- Work instructions -
Set down all of the records word for word.

BEGIN Excerpted records

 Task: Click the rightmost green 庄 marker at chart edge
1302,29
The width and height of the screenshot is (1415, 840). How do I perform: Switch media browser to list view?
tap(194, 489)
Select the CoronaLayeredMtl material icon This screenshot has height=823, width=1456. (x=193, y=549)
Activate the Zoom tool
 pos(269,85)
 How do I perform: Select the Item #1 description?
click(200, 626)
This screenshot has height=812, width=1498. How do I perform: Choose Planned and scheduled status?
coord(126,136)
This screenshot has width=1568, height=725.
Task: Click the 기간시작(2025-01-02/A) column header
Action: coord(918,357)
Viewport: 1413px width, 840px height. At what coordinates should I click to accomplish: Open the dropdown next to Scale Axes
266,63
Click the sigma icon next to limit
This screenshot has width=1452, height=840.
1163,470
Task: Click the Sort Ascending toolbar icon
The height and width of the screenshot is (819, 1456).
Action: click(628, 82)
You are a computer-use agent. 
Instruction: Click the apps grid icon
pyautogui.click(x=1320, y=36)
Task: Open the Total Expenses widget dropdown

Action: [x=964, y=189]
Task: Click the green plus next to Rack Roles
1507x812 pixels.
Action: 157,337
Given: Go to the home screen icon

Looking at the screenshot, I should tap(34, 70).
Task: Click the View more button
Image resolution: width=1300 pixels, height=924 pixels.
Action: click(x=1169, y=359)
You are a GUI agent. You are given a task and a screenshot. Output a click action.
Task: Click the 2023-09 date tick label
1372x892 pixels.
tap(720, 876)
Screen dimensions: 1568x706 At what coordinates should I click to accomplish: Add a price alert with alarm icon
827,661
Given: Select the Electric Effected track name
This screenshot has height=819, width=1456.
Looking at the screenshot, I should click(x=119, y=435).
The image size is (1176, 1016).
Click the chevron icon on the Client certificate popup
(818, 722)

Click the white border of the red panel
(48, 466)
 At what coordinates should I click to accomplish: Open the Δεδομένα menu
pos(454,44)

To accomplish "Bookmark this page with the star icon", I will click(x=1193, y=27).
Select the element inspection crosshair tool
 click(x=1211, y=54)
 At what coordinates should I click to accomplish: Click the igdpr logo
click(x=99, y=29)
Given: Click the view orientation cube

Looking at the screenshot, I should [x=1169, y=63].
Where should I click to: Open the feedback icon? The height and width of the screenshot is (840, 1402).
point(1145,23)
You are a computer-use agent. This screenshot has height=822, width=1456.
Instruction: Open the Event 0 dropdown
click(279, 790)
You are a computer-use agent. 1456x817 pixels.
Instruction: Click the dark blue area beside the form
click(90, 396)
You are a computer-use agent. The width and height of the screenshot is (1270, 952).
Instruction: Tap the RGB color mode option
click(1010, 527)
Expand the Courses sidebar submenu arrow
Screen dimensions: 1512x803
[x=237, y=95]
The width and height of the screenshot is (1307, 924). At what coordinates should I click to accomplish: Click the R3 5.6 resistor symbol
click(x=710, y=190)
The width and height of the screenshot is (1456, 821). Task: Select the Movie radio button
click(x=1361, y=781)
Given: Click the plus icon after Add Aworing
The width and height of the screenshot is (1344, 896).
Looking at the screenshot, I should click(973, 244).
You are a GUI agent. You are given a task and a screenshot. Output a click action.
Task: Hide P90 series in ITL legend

END Excerpted records

- Solution -
 Task: Click the rightmost green 庄 marker at chart edge
1302,29
The width and height of the screenshot is (1415, 840). How do I perform: Switch media browser to list view?
tap(194, 489)
Select the CoronaLayeredMtl material icon This screenshot has height=823, width=1456. (x=193, y=549)
Activate the Zoom tool
 pos(269,85)
 How do I perform: Select the Item #1 description?
click(200, 626)
This screenshot has height=812, width=1498. How do I perform: Choose Planned and scheduled status?
coord(126,136)
This screenshot has width=1568, height=725.
Task: Click the 기간시작(2025-01-02/A) column header
Action: coord(918,357)
Viewport: 1413px width, 840px height. At what coordinates should I click to accomplish: Open the dropdown next to Scale Axes
266,63
Click the sigma icon next to limit
This screenshot has width=1452, height=840.
1163,470
Task: Click the Sort Ascending toolbar icon
The height and width of the screenshot is (819, 1456).
Action: click(628, 82)
You are a computer-use agent. 
Instruction: Click the apps grid icon
pyautogui.click(x=1320, y=36)
Task: Open the Total Expenses widget dropdown

Action: [x=964, y=189]
Task: Click the green plus next to Rack Roles
1507x812 pixels.
Action: 157,337
Given: Go to the home screen icon

Looking at the screenshot, I should tap(34, 70).
Task: Click the View more button
Image resolution: width=1300 pixels, height=924 pixels.
Action: click(x=1169, y=359)
You are a GUI agent. You are given a task and a screenshot. Output a click action.
Task: Click the 2023-09 date tick label
1372x892 pixels.
tap(720, 876)
Screen dimensions: 1568x706 At what coordinates should I click to accomplish: Add a price alert with alarm icon
827,661
Given: Select the Electric Effected track name
This screenshot has height=819, width=1456.
Looking at the screenshot, I should click(x=119, y=435).
The image size is (1176, 1016).
Click the chevron icon on the Client certificate popup
(818, 722)

Click the white border of the red panel
(48, 466)
 At what coordinates should I click to accomplish: Open the Δεδομένα menu
pos(454,44)

To accomplish "Bookmark this page with the star icon", I will click(x=1193, y=27).
Select the element inspection crosshair tool
 click(x=1211, y=54)
 At what coordinates should I click to accomplish: Click the igdpr logo
click(x=99, y=29)
Given: Click the view orientation cube

Looking at the screenshot, I should [x=1169, y=63].
Where should I click to: Open the feedback icon? The height and width of the screenshot is (840, 1402).
point(1145,23)
You are a computer-use agent. This screenshot has height=822, width=1456.
Instruction: Open the Event 0 dropdown
click(279, 790)
You are a computer-use agent. 1456x817 pixels.
Instruction: Click the dark blue area beside the form
click(90, 396)
You are a computer-use agent. The width and height of the screenshot is (1270, 952).
Instruction: Tap the RGB color mode option
click(1010, 527)
Expand the Courses sidebar submenu arrow
Screen dimensions: 1512x803
[x=237, y=95]
The width and height of the screenshot is (1307, 924). At what coordinates should I click to accomplish: Click the R3 5.6 resistor symbol
click(x=710, y=190)
The width and height of the screenshot is (1456, 821). Task: Select the Movie radio button
click(x=1361, y=781)
Given: Click the plus icon after Add Aworing
The width and height of the screenshot is (1344, 896).
Looking at the screenshot, I should click(973, 244).
You are a GUI agent. You are given a task and a screenshot. Output a click action.
Task: Hide P90 series in ITL legend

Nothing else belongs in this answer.